_Problem description_:
Transcribe exactly every line from the one containing "CONECTOR TEU PENTRU" down to the final line of the listing below, including both, and leave out the rest.

((

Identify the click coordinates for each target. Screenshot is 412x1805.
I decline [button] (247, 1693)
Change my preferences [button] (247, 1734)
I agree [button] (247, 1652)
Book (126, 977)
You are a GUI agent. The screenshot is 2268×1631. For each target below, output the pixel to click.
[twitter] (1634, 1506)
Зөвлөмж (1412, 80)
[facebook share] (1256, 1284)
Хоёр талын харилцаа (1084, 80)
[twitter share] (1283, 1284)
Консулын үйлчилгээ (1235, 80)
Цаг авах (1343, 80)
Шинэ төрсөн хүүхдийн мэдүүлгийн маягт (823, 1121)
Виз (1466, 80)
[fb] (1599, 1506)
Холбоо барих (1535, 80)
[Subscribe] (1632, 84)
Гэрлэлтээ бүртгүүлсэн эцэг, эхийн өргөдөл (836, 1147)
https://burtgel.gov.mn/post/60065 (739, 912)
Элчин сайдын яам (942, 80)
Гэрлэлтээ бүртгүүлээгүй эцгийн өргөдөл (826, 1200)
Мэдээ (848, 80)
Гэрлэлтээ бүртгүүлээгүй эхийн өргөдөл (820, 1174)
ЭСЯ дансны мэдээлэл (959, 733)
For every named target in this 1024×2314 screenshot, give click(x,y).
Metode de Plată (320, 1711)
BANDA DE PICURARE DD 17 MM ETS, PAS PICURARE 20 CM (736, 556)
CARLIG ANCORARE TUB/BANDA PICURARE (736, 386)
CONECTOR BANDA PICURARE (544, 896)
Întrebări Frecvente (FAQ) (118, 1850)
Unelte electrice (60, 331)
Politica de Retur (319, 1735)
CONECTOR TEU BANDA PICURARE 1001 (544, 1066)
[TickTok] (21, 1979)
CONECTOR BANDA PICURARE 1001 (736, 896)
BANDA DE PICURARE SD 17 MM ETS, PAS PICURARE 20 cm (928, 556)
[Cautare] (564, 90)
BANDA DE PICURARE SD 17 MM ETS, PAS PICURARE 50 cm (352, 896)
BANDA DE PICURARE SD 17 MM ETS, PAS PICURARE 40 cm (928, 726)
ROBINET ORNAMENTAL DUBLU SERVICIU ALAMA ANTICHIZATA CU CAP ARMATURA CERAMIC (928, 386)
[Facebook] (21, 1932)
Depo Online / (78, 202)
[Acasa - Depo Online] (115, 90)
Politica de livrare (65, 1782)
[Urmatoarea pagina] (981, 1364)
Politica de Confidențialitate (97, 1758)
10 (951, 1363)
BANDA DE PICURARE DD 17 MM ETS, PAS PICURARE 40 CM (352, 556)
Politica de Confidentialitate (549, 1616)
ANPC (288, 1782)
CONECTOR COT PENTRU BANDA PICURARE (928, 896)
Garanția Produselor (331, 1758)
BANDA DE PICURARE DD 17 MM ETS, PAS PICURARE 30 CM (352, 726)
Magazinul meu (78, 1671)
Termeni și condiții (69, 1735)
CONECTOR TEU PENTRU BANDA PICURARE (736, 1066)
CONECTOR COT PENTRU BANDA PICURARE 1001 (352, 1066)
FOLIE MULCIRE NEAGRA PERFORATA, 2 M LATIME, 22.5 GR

))

_Response to this exercise_:
CONECTOR TEU PENTRU BANDA PICURARE (736, 1066)
CONECTOR COT PENTRU BANDA PICURARE 1001 (352, 1066)
FOLIE MULCIRE NEAGRA PERFORATA, 2 M LATIME, 22.5 GR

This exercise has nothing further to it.